▶ Task objective:
From the line with "The image size is (1388, 719)." through the line with "Task: Open Campaigns in the sidebar", repeat the entries verbatim, both end lines included, and add nothing.

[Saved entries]
━━━━━━━━━━
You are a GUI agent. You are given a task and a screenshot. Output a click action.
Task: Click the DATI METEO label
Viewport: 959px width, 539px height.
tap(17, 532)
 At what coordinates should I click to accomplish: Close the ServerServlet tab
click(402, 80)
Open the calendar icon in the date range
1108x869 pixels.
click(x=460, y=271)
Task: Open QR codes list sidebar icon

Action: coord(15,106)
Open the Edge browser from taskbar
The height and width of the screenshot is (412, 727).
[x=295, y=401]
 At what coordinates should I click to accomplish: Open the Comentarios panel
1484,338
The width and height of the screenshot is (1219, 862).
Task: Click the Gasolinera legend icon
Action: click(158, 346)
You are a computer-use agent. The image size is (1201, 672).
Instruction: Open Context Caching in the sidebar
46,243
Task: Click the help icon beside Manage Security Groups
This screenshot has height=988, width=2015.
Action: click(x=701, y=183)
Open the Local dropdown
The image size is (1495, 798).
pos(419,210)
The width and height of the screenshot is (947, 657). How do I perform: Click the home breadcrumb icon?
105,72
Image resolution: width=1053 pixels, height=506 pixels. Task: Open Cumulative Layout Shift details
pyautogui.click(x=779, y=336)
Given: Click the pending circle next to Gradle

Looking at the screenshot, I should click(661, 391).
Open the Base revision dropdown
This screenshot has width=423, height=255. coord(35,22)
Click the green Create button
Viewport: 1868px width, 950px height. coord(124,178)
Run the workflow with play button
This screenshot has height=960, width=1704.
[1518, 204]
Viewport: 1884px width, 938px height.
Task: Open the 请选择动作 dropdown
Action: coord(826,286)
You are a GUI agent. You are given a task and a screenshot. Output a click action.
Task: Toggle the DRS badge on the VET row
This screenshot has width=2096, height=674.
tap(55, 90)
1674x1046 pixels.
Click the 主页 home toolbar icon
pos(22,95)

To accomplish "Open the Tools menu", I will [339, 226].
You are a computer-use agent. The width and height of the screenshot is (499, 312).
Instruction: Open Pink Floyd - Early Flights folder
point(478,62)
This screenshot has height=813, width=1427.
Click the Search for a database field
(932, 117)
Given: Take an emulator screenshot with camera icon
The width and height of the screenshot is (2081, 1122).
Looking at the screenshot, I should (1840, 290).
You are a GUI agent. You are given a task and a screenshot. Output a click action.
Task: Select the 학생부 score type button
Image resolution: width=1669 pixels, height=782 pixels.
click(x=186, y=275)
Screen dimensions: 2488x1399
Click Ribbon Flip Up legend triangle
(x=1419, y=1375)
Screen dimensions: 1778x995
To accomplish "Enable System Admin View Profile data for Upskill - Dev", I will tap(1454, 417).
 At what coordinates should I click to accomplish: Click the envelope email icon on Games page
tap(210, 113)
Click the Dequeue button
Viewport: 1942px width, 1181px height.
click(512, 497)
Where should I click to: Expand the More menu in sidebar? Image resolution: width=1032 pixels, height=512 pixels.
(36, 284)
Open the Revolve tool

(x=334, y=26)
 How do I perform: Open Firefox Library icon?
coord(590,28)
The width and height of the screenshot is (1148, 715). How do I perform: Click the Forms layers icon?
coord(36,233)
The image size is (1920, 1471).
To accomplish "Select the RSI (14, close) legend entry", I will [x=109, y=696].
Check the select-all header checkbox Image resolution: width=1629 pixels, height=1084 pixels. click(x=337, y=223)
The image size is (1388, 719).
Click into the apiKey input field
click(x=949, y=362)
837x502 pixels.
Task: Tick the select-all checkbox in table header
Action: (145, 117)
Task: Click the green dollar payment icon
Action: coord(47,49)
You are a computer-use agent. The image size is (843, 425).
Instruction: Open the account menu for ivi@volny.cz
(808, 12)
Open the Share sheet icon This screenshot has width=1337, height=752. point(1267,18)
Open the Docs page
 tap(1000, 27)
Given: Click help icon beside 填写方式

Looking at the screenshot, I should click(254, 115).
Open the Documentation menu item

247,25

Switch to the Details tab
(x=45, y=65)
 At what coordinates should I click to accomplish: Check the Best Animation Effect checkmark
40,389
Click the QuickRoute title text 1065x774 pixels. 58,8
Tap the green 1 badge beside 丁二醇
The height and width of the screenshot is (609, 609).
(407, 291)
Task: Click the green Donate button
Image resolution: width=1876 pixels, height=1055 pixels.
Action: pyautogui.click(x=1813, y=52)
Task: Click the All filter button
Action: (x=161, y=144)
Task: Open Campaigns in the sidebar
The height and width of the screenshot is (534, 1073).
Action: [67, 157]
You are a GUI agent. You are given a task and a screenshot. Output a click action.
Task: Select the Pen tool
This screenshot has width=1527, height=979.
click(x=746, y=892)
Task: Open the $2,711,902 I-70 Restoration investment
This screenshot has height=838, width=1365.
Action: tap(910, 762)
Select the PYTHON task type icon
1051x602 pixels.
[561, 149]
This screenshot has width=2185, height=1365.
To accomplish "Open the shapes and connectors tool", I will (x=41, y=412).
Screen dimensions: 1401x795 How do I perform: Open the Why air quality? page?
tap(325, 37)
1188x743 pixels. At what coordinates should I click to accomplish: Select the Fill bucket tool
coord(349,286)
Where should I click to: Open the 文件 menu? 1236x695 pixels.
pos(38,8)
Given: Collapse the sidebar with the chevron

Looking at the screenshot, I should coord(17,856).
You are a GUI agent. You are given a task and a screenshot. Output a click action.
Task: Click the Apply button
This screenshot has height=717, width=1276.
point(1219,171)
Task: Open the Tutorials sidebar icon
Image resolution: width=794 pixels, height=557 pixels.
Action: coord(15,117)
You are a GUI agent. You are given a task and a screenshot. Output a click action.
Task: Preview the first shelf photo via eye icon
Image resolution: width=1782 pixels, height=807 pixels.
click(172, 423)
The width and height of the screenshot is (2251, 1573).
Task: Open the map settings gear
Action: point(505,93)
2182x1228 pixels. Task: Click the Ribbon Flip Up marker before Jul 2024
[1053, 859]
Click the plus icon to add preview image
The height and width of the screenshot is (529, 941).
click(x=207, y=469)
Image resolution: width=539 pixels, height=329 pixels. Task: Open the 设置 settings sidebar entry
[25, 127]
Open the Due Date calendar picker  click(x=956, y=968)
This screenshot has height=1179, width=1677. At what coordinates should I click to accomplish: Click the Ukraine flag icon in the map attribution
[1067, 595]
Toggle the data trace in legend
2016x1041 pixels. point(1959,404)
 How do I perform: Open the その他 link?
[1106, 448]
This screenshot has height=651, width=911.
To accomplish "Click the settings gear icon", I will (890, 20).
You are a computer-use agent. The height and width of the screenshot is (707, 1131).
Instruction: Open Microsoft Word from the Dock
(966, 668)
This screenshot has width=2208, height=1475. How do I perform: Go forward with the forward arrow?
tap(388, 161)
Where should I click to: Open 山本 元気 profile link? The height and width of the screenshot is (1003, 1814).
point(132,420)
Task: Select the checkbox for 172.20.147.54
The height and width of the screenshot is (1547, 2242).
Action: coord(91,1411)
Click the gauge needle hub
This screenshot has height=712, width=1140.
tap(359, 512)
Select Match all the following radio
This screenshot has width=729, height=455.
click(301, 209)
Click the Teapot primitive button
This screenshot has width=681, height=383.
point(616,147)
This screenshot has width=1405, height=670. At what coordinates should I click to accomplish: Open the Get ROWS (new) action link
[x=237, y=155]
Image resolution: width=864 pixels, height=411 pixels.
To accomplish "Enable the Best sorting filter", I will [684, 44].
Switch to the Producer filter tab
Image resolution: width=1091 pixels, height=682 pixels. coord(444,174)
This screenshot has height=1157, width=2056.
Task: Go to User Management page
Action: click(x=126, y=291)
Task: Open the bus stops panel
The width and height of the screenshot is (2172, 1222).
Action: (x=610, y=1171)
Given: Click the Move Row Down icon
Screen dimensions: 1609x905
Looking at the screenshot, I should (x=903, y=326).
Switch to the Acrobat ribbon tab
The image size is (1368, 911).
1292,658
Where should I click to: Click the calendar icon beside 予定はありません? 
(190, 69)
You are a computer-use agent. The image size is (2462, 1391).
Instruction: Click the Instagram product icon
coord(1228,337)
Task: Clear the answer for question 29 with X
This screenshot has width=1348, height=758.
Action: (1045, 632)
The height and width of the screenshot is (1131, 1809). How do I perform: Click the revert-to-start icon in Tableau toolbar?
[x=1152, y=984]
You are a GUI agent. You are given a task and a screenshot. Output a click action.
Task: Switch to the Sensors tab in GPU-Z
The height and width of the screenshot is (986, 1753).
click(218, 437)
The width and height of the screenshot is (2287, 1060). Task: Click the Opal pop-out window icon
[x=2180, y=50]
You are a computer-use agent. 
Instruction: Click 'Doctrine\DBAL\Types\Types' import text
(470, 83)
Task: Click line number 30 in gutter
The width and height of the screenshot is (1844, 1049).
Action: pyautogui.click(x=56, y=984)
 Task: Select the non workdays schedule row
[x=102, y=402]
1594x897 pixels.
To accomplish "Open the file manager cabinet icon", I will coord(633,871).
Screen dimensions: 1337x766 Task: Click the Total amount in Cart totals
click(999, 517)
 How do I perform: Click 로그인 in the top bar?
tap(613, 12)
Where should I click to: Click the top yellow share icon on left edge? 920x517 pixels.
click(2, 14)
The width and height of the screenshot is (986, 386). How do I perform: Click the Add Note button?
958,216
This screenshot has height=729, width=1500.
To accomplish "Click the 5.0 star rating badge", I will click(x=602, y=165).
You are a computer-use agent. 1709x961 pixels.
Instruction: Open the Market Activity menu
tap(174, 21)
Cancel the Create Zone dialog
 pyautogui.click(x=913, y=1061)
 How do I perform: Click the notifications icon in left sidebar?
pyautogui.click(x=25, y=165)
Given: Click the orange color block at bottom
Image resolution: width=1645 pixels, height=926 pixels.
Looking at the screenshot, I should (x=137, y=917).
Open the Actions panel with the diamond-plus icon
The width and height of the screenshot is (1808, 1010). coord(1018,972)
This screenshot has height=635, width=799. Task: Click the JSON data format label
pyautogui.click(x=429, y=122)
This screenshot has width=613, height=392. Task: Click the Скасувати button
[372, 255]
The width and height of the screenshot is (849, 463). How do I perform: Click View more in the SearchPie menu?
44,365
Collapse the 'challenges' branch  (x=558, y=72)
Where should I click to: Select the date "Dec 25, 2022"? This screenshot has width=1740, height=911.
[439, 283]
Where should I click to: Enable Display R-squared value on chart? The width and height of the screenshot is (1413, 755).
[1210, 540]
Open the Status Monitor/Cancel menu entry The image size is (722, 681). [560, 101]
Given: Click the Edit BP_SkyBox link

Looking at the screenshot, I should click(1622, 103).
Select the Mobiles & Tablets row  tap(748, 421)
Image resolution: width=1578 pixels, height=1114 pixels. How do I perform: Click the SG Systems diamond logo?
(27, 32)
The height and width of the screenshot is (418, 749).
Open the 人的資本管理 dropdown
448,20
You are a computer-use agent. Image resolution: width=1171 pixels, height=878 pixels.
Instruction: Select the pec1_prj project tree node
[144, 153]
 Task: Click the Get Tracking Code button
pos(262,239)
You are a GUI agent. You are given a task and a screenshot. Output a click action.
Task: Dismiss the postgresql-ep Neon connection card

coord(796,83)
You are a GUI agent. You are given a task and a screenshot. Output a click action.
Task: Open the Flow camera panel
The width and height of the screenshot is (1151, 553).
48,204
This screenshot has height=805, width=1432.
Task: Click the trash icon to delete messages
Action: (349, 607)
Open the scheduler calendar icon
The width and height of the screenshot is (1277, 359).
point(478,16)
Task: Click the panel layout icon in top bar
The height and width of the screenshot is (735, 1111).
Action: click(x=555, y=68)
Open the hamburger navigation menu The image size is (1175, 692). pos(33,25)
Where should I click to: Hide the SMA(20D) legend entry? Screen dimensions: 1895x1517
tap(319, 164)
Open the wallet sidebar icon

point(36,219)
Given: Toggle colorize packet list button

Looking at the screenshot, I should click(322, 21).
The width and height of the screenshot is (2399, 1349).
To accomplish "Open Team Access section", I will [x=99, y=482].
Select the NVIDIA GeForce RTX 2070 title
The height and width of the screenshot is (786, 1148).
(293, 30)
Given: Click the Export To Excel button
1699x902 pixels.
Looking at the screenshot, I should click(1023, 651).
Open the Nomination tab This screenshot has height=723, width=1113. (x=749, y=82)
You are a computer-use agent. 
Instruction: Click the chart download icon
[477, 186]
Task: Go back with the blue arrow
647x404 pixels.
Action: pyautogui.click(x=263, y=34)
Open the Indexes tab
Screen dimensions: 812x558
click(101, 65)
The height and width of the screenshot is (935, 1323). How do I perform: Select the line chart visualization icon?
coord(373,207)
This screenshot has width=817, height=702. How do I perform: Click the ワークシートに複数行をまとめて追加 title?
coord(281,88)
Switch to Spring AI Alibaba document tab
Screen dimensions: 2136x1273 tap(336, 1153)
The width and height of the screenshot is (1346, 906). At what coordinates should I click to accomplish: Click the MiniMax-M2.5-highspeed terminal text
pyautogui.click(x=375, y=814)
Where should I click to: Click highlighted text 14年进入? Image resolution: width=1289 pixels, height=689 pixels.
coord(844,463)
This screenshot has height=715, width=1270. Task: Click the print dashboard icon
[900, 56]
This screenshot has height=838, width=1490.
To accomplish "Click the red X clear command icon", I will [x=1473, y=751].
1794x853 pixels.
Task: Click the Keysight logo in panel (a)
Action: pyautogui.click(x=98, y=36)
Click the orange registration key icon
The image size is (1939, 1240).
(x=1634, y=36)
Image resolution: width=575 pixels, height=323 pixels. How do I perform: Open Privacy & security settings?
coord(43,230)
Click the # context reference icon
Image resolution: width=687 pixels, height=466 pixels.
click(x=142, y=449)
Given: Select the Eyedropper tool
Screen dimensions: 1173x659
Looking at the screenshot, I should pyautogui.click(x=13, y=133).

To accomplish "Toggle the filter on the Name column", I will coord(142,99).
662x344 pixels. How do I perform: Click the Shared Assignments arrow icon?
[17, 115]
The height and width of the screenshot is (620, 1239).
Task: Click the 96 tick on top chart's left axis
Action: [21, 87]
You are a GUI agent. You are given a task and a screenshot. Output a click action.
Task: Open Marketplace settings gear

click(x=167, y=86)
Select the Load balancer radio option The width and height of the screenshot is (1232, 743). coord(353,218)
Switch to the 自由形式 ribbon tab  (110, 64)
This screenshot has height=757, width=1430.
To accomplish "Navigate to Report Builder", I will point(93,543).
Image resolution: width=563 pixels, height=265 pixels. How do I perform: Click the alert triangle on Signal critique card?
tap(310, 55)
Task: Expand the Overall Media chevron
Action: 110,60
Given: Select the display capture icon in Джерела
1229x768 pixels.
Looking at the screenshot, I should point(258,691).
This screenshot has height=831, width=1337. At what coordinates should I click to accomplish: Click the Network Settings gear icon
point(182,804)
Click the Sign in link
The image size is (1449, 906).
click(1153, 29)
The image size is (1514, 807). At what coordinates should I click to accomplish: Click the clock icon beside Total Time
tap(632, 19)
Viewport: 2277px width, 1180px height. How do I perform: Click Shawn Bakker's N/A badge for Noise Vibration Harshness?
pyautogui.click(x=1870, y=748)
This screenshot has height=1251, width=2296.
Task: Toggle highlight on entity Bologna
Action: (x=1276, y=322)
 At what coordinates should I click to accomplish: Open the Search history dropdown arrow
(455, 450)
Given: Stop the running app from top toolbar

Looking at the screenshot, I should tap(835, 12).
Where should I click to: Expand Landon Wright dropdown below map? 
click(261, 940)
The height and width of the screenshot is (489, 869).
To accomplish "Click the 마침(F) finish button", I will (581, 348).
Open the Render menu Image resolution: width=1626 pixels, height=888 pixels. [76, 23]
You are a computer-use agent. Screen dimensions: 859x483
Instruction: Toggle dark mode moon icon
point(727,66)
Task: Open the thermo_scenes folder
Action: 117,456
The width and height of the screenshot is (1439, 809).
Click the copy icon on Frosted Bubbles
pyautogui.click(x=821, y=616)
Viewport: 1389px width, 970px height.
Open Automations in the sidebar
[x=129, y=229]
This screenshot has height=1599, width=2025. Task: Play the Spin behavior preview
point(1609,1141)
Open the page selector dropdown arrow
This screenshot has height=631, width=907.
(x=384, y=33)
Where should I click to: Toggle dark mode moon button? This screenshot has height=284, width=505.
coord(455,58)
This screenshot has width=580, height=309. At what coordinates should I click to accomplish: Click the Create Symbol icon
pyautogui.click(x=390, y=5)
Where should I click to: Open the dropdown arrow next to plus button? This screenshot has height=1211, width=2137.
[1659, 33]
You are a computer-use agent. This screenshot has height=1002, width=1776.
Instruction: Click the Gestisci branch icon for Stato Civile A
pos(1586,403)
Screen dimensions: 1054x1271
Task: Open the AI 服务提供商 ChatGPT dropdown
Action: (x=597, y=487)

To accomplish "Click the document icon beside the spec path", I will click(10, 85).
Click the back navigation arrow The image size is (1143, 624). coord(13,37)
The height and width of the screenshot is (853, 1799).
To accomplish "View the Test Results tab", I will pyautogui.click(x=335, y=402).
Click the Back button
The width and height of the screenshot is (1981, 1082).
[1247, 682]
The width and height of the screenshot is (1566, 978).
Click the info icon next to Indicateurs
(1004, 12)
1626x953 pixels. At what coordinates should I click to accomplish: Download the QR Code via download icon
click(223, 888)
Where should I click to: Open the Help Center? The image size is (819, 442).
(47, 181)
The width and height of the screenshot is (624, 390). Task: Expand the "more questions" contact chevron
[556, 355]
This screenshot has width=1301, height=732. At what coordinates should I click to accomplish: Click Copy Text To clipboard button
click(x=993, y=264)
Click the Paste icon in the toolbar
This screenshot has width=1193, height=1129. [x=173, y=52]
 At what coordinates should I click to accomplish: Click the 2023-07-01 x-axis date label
━━━━━━━━━━
▶ Task solution:
The image size is (1388, 719).
Click into the apiKey input field
click(x=949, y=362)
837x502 pixels.
Task: Tick the select-all checkbox in table header
Action: (145, 117)
Task: Click the green dollar payment icon
Action: coord(47,49)
You are a computer-use agent. The image size is (843, 425).
Instruction: Open the account menu for ivi@volny.cz
(808, 12)
Open the Share sheet icon This screenshot has width=1337, height=752. point(1267,18)
Open the Docs page
 tap(1000, 27)
Given: Click help icon beside 填写方式

Looking at the screenshot, I should click(254, 115).
Open the Documentation menu item

247,25

Switch to the Details tab
(x=45, y=65)
 At what coordinates should I click to accomplish: Check the Best Animation Effect checkmark
40,389
Click the QuickRoute title text 1065x774 pixels. 58,8
Tap the green 1 badge beside 丁二醇
The height and width of the screenshot is (609, 609).
(407, 291)
Task: Click the green Donate button
Image resolution: width=1876 pixels, height=1055 pixels.
Action: pyautogui.click(x=1813, y=52)
Task: Click the All filter button
Action: (x=161, y=144)
Task: Open Campaigns in the sidebar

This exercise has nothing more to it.